Problem to solve: From the entries below, retype only the lines from the one with "Visit the jacobscenter.org link" through the one with "Given: Close the primary documents panel", exactly as written.

Extracted material:
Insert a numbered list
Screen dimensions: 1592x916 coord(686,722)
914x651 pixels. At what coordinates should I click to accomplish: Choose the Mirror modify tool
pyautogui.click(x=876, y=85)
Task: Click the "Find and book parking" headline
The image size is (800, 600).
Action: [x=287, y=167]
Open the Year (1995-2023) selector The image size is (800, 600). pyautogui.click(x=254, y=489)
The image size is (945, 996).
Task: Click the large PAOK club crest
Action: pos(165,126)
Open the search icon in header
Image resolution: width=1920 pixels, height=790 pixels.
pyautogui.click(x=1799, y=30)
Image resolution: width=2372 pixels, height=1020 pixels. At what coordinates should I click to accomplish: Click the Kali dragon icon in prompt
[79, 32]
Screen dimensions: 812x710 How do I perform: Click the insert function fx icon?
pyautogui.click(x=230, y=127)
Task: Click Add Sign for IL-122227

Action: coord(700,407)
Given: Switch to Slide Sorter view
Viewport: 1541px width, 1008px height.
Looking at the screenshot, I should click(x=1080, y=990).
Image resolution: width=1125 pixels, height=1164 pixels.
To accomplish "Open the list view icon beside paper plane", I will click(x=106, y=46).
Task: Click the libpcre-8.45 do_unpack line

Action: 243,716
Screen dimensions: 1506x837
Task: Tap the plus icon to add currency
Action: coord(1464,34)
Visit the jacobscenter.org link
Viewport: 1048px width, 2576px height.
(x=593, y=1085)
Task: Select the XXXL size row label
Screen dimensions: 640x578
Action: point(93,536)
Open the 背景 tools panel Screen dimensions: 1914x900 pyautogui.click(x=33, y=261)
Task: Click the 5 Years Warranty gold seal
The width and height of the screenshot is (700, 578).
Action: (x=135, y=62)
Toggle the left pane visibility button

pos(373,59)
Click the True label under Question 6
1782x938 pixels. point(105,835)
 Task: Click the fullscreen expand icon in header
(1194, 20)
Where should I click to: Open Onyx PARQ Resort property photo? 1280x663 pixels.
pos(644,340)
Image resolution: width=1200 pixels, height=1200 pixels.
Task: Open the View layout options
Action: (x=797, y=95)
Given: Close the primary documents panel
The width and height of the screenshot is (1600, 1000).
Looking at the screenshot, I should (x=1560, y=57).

Task response:
Visit the jacobscenter.org link
Viewport: 1048px width, 2576px height.
(x=593, y=1085)
Task: Select the XXXL size row label
Screen dimensions: 640x578
Action: point(93,536)
Open the 背景 tools panel Screen dimensions: 1914x900 pyautogui.click(x=33, y=261)
Task: Click the 5 Years Warranty gold seal
The width and height of the screenshot is (700, 578).
Action: (x=135, y=62)
Toggle the left pane visibility button

pos(373,59)
Click the True label under Question 6
1782x938 pixels. point(105,835)
 Task: Click the fullscreen expand icon in header
(1194, 20)
Where should I click to: Open Onyx PARQ Resort property photo? 1280x663 pixels.
pos(644,340)
Image resolution: width=1200 pixels, height=1200 pixels.
Task: Open the View layout options
Action: (x=797, y=95)
Given: Close the primary documents panel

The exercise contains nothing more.